Although these two problems (wrong typing and using a term with the
wrong kind of object which are actually different manifestations of
the
same class-based problem) are naughty, realistically very few people
are
actually using a system that is "semantic-aware" (e.g. serving and
consuming RDF) so right now making those mistakes doesn't really
"break"
anything.  Most data providers are using traditional databases or
even
Excel spreadsheets where the DwC terms are just column headings with
no
real "meaning" other than what the data managers intend for them to
mean.  So if a manager has a table where each line contains a record
for
a specimen and has a column heading for a column entitled
"dwc:catalogNumber", there isn't really anything other than an idea
in
the manager's head that the catalogNumber is a property of a
specimen or
Occurence or CollectionObject.  If each line in the database table
is
"flat" such that one specimen=one CollectionObject=one Occurrence,
all
that is required to make catalogNumber be a property of a
CollectionObject instead of an Occurrence is a different way of
thinking
in the managers mind because there are really no semantics embedded
in
the table.  We are already doing this kind of mental gymnastics with
existing classes like dwc:Identification .  If our hypothetical
database
manager has a column heading that says "dwc:identifiedBy" in the
specimen table, that is really a property of dwc:Identification, not
dwc:Occurrence but again that is a distinction that is only going to
be
made in the manager's mind.  Making the distinction really only
becomes
an issue when the database stops being "flat" for a particular
relationship, e.g. if the database wants to allow multiple
Identifications per specimen record.  Then the database structure
must
be changed accordingly to accommodate that "normalization".
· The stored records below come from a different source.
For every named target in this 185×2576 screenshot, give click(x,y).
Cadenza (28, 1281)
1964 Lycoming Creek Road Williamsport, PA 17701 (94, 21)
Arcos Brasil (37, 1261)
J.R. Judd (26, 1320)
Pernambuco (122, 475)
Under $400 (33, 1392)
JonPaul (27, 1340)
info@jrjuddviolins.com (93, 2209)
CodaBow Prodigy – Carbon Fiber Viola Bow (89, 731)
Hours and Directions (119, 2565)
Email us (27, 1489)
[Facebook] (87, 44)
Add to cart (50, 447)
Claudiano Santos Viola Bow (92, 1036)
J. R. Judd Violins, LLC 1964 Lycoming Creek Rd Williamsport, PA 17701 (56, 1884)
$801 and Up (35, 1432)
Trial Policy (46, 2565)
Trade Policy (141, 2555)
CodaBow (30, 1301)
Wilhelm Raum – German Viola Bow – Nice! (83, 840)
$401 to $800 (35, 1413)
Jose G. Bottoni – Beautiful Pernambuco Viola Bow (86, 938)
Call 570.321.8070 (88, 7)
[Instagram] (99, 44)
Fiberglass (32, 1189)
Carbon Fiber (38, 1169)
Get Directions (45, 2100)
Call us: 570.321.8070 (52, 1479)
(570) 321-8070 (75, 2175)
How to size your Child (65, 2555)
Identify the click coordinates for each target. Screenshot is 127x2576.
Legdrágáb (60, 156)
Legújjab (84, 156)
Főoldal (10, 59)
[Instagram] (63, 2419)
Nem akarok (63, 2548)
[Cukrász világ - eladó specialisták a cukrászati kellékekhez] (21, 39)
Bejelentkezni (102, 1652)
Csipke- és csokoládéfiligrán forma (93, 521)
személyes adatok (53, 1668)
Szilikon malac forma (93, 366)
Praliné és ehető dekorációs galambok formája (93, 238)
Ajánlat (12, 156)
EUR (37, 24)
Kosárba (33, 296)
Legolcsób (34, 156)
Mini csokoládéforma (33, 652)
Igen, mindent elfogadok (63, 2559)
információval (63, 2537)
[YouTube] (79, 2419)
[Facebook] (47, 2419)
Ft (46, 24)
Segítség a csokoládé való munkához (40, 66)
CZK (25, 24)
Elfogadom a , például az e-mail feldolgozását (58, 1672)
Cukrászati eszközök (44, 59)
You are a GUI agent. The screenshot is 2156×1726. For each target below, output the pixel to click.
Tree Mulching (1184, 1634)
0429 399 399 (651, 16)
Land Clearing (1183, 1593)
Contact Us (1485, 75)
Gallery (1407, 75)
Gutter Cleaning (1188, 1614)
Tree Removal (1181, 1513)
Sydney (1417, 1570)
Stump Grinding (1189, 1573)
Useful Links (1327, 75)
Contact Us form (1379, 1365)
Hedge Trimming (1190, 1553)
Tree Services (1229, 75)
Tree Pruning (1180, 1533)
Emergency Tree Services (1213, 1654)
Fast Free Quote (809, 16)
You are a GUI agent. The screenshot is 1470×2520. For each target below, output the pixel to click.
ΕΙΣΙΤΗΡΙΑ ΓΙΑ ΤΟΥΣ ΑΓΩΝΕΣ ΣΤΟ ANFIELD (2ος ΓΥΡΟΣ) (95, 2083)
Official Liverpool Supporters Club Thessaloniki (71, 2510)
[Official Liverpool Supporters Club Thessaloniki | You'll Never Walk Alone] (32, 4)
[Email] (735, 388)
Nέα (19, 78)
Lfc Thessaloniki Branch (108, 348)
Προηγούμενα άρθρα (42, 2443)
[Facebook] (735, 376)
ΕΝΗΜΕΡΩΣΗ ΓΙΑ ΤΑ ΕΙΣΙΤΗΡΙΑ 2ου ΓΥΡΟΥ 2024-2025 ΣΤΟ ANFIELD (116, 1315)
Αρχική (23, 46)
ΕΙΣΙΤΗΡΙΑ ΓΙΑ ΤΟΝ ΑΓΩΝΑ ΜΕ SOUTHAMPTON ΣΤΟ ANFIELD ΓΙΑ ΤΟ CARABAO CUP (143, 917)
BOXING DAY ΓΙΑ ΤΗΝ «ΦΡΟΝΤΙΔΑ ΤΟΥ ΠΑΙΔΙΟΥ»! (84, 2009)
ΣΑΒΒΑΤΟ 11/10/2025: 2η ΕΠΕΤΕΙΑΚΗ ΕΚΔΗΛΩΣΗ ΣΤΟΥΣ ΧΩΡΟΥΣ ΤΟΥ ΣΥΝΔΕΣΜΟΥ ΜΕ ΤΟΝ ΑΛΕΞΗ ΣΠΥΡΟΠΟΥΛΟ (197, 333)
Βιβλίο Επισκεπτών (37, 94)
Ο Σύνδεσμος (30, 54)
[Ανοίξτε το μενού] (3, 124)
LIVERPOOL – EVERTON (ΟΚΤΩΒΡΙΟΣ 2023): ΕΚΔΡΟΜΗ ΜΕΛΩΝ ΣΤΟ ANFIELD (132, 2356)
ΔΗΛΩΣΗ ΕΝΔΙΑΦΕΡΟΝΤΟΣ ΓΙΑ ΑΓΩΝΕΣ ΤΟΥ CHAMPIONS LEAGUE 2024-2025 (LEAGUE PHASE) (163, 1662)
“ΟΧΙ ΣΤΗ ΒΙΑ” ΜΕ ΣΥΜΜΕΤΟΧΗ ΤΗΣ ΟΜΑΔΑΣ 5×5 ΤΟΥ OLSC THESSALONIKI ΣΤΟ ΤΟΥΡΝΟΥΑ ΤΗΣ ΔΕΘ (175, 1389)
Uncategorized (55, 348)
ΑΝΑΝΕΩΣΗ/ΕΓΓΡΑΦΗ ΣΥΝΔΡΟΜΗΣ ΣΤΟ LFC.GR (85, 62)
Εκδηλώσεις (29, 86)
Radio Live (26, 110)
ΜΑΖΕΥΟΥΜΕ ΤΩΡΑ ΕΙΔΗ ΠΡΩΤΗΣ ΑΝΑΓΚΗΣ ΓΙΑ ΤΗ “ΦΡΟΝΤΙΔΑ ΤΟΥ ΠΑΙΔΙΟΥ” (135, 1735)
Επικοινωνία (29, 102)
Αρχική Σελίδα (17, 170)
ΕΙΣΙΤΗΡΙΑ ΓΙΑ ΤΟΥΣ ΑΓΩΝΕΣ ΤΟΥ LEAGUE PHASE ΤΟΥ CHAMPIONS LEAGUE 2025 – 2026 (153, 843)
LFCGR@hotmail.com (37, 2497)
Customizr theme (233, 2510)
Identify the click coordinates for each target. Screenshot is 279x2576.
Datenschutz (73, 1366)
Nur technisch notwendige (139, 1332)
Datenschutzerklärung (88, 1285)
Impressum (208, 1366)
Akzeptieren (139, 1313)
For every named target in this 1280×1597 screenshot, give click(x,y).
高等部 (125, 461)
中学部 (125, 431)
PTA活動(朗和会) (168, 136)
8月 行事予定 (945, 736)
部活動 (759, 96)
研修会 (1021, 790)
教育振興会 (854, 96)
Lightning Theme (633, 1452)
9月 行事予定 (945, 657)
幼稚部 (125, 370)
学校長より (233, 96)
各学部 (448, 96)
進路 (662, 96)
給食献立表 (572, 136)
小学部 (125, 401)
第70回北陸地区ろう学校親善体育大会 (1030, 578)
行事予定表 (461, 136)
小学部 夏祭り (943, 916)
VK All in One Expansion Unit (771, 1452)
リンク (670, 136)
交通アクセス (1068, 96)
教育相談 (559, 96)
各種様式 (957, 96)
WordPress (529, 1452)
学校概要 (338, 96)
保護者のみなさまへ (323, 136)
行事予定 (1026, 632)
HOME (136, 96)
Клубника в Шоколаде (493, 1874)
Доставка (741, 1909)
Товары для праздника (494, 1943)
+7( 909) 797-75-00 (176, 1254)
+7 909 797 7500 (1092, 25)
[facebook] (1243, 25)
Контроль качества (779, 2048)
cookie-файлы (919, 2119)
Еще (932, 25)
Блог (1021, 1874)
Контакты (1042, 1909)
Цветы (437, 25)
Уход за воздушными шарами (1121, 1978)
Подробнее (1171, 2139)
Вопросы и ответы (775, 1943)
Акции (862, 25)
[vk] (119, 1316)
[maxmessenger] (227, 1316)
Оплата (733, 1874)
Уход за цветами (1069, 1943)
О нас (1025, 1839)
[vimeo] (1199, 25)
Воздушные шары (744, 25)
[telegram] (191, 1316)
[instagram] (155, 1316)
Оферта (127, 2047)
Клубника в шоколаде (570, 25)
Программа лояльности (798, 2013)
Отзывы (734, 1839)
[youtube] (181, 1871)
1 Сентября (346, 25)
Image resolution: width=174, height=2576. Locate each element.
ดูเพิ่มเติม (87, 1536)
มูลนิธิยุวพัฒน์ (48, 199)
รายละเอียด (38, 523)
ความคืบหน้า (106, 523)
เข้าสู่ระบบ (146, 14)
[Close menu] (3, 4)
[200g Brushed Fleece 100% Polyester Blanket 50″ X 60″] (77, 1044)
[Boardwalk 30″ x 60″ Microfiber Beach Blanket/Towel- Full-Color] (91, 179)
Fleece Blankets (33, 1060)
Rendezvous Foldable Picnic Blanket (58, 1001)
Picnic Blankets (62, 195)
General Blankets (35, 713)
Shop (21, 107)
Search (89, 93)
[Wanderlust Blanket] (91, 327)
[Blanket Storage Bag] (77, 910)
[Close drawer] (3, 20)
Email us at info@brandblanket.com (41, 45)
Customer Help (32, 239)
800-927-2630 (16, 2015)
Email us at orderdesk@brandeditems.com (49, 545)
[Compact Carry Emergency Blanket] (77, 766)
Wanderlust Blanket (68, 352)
What we have here at the present moment is a situation where data
providers don't have any way to have anything but "flat" records
where 1
specimen=1 Occurrence=1 Organism.  By adding the Organism and
CollectionObject classes, we allow people who need or want to have
less
"flat" (=more "normalized") databases to have something to call the
entities that are represented by the new tables they create to
handle
1:many relationships instead of 1:1 relationships.  Anybody who only
cares about 1:1 relationships really doesn't need to worry about the
fact that the new class exists, just as people currently don't have
to
worry about the Identification class if they only allow one
Identification per specimen in their database.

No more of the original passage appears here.